(Stored items)
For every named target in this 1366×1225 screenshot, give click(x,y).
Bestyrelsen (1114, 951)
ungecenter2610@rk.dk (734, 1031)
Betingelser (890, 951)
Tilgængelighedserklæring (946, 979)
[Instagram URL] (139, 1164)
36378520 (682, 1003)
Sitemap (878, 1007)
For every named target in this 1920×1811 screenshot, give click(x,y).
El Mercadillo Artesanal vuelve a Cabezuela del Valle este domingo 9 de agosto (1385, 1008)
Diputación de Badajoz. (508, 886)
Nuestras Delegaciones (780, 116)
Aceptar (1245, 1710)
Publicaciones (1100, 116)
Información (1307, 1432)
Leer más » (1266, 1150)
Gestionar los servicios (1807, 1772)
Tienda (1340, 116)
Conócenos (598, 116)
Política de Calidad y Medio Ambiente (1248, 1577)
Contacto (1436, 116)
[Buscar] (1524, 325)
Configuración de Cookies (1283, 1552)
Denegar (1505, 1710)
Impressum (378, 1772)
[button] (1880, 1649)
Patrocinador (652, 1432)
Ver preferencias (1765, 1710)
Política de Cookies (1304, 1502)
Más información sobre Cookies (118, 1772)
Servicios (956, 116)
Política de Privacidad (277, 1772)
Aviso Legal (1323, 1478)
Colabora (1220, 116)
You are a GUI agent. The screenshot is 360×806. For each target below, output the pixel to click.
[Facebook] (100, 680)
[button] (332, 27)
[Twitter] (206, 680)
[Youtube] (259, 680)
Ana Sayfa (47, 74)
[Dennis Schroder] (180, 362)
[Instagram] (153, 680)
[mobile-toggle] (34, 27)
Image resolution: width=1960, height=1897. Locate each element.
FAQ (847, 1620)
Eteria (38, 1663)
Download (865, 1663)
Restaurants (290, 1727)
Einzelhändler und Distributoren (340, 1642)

• EXERCISE DETAILS
Across the entries above, find each line with the word "every" and please copy it out.

• ANSWER AREA
For every named target in this 1366×1225 screenshot, give click(x,y).
For every named target in this 1920×1811 screenshot, give click(x,y).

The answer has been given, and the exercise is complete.